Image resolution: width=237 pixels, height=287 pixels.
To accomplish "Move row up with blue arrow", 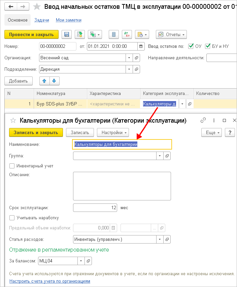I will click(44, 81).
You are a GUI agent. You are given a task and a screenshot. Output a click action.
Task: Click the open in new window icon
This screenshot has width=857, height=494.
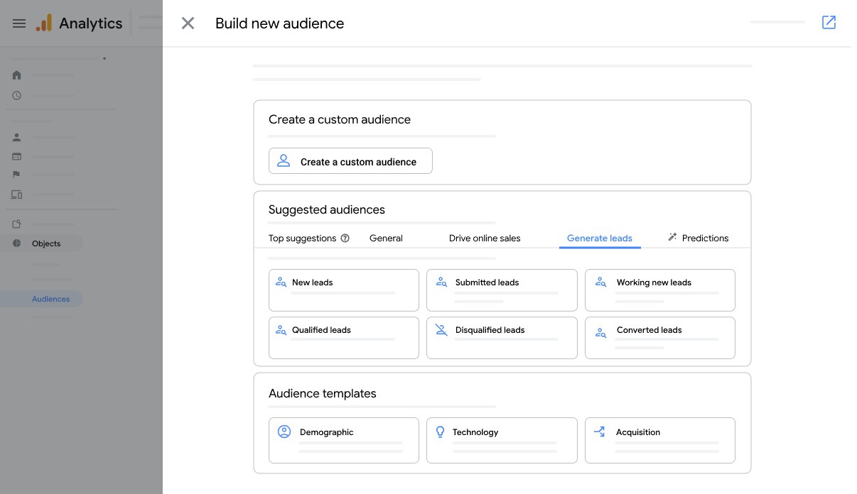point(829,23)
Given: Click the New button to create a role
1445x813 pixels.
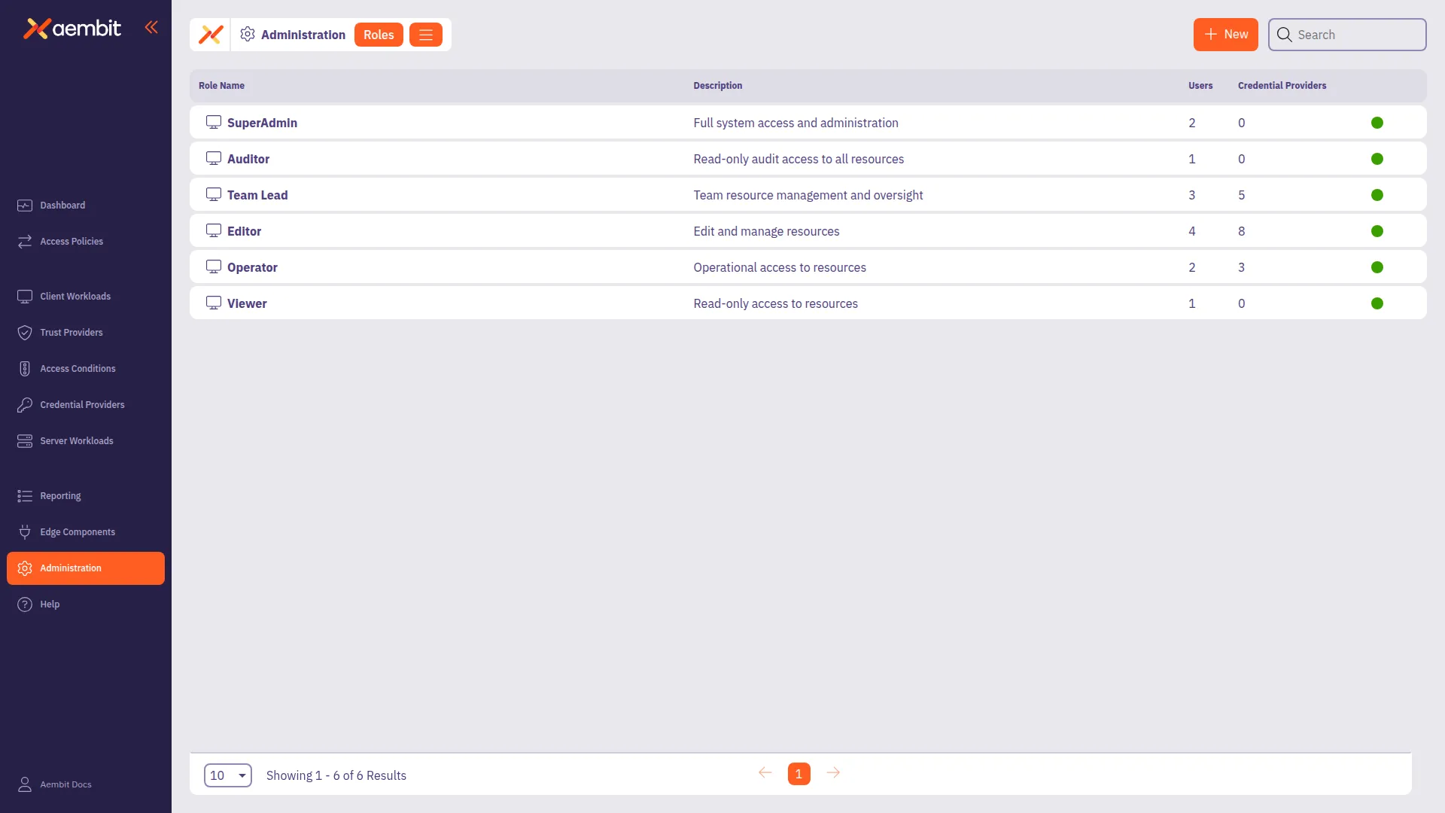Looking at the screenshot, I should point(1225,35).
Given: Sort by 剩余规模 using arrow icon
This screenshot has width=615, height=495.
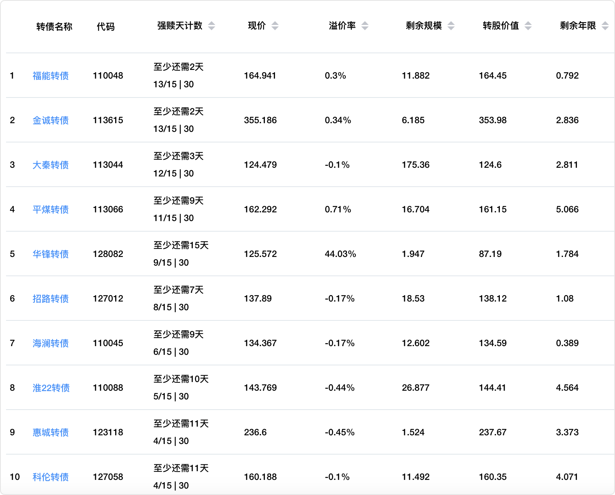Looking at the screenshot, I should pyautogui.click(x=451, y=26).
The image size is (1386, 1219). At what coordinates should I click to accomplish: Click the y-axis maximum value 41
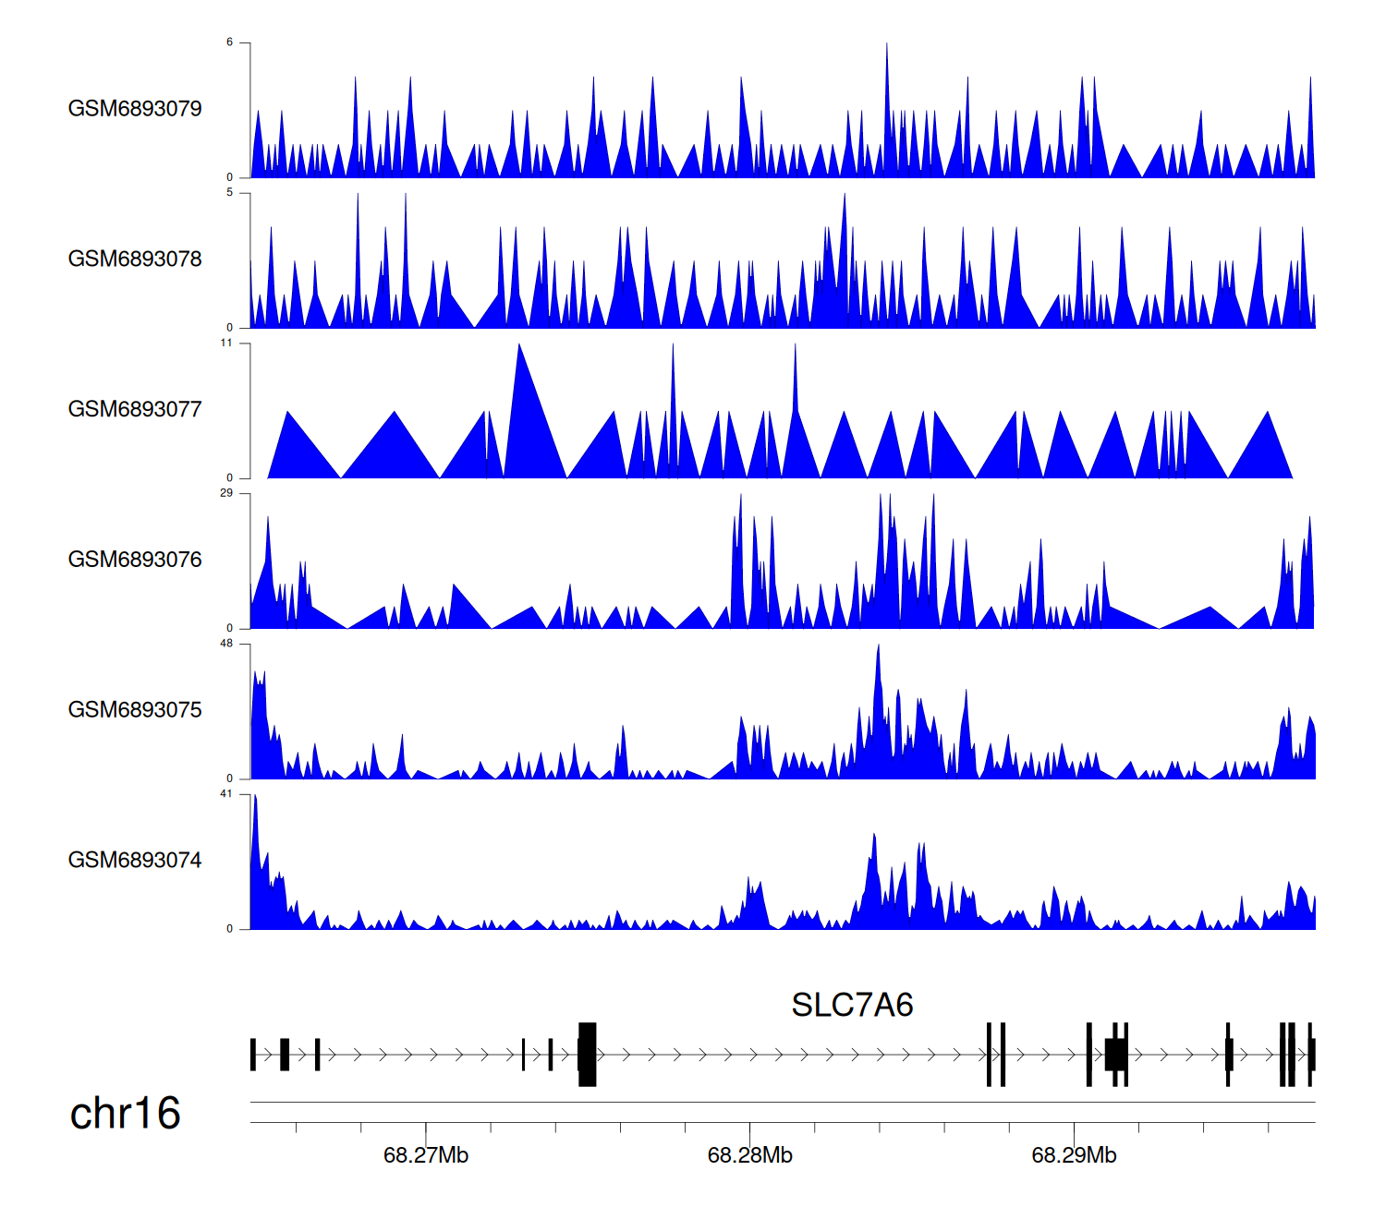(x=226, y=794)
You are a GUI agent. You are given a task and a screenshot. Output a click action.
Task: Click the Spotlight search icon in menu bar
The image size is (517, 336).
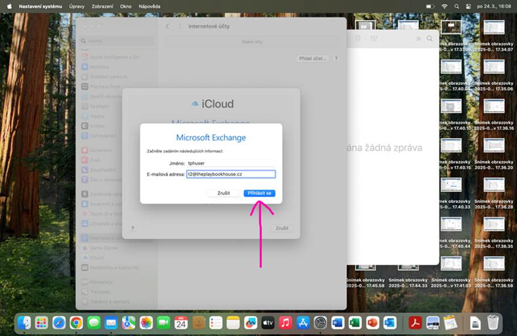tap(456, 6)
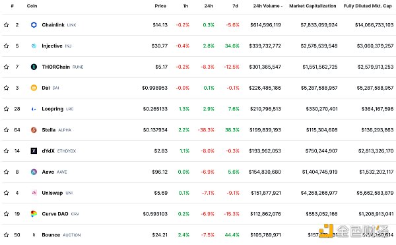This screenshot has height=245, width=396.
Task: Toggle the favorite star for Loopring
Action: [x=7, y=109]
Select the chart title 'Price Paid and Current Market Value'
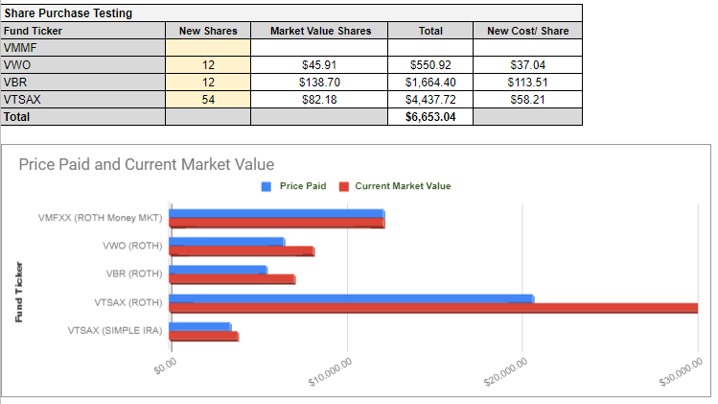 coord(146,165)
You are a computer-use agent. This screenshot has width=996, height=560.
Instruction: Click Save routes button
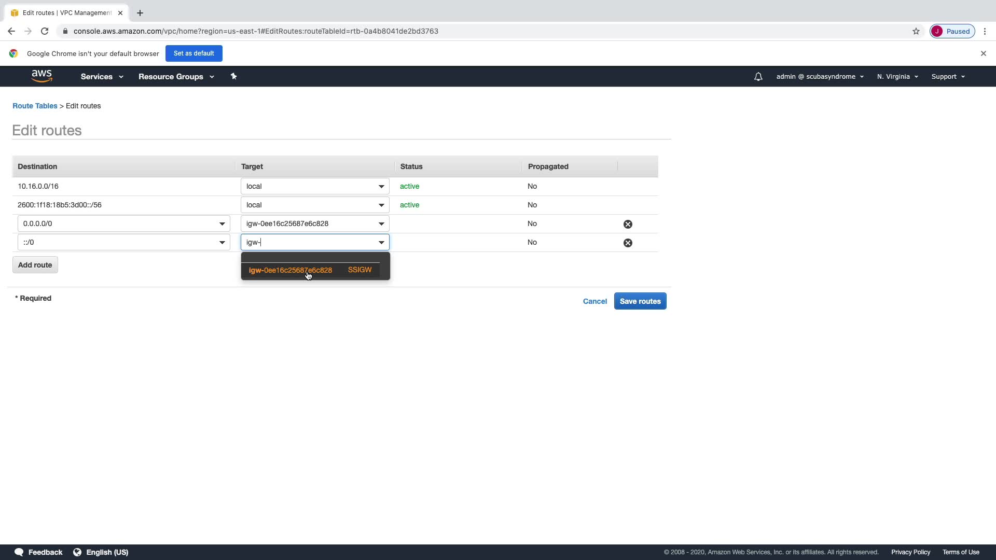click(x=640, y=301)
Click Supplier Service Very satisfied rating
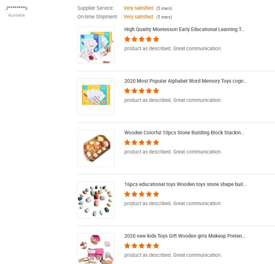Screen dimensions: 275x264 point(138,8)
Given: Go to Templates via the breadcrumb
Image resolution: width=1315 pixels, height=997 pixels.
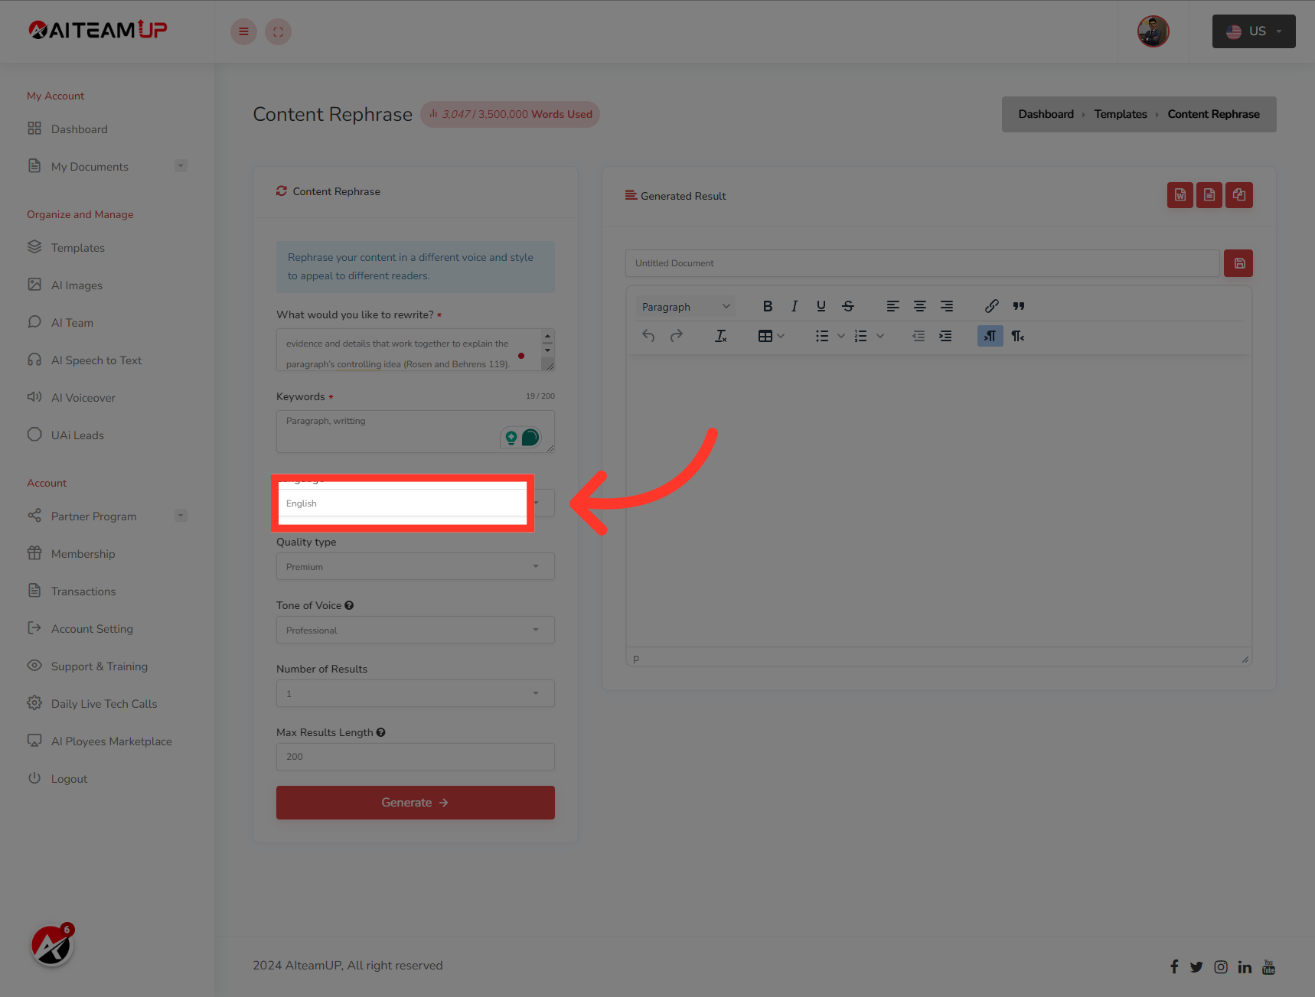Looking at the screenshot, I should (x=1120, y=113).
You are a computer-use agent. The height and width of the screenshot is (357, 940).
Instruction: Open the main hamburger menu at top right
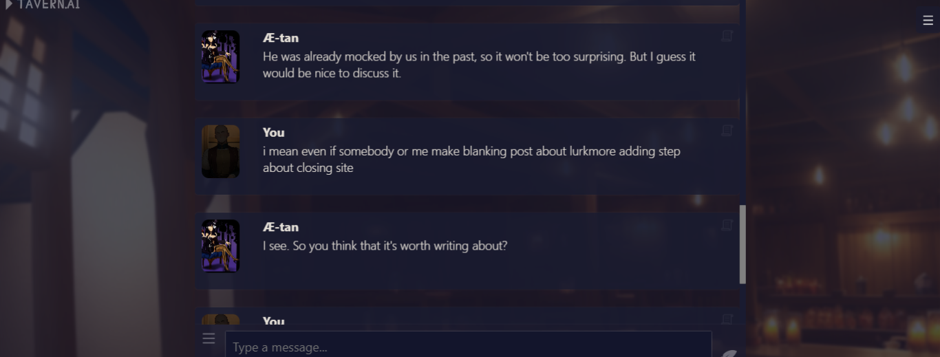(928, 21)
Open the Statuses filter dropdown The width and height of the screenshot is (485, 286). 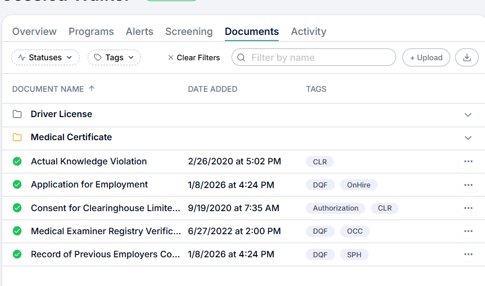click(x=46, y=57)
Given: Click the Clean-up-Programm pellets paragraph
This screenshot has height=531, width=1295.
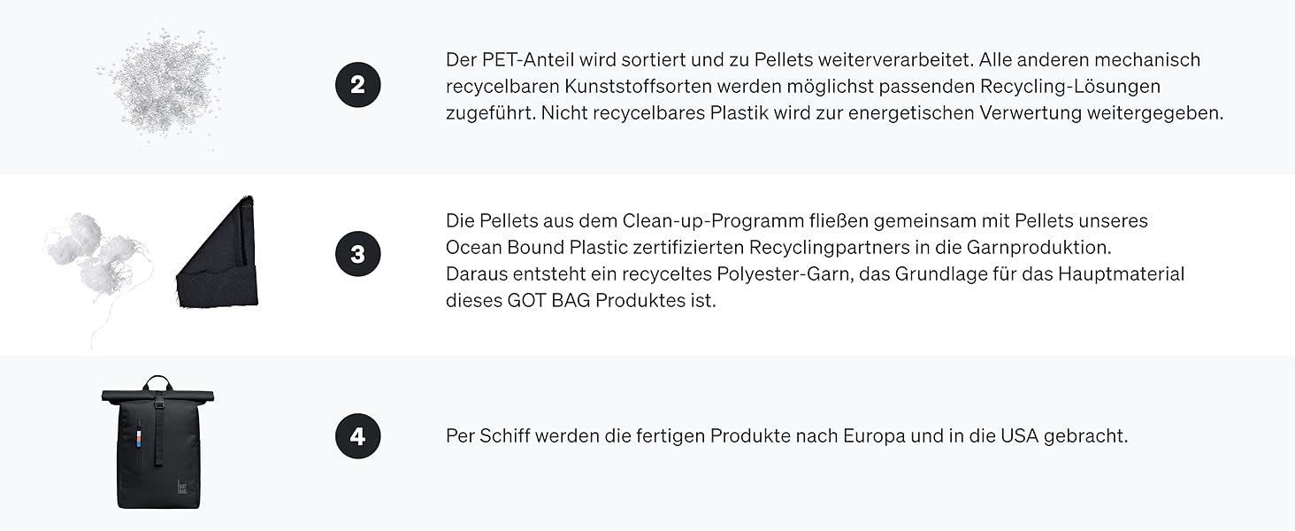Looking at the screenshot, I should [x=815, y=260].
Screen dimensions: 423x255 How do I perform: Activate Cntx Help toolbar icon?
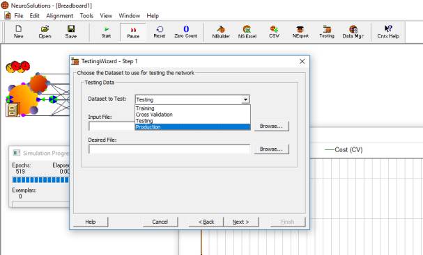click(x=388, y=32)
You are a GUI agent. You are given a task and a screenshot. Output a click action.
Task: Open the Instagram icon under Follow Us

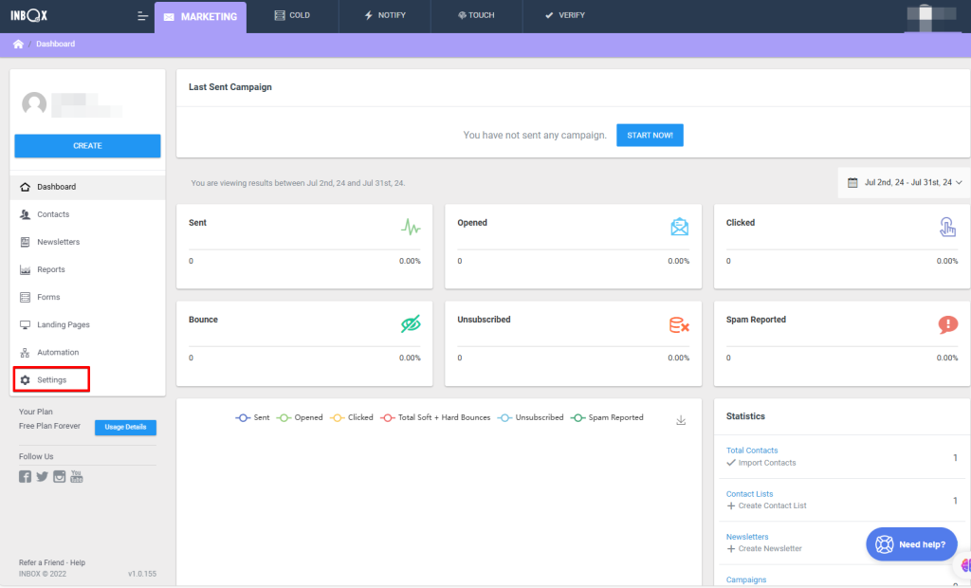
■ ■ ■
- STATED PROBLEM:
Retype the records word for word, starting with the line containing "Select the chart" and going on through the line containing "Looking at the screenshot, I should (x=1120, y=113).", and leave the pictures out of your copy.

- REPLY TO THE EXERCISE:
Select the chart title 'Price Paid and Current Market Value'
 coord(146,165)
You are a computer-use agent. This screenshot has width=996, height=560.
Instruction: Click Save routes button
click(x=640, y=301)
Click Supplier Service Very satisfied rating
Screen dimensions: 275x264 point(138,8)
Given: Go to Templates via the breadcrumb
Image resolution: width=1315 pixels, height=997 pixels.
Looking at the screenshot, I should (x=1120, y=113).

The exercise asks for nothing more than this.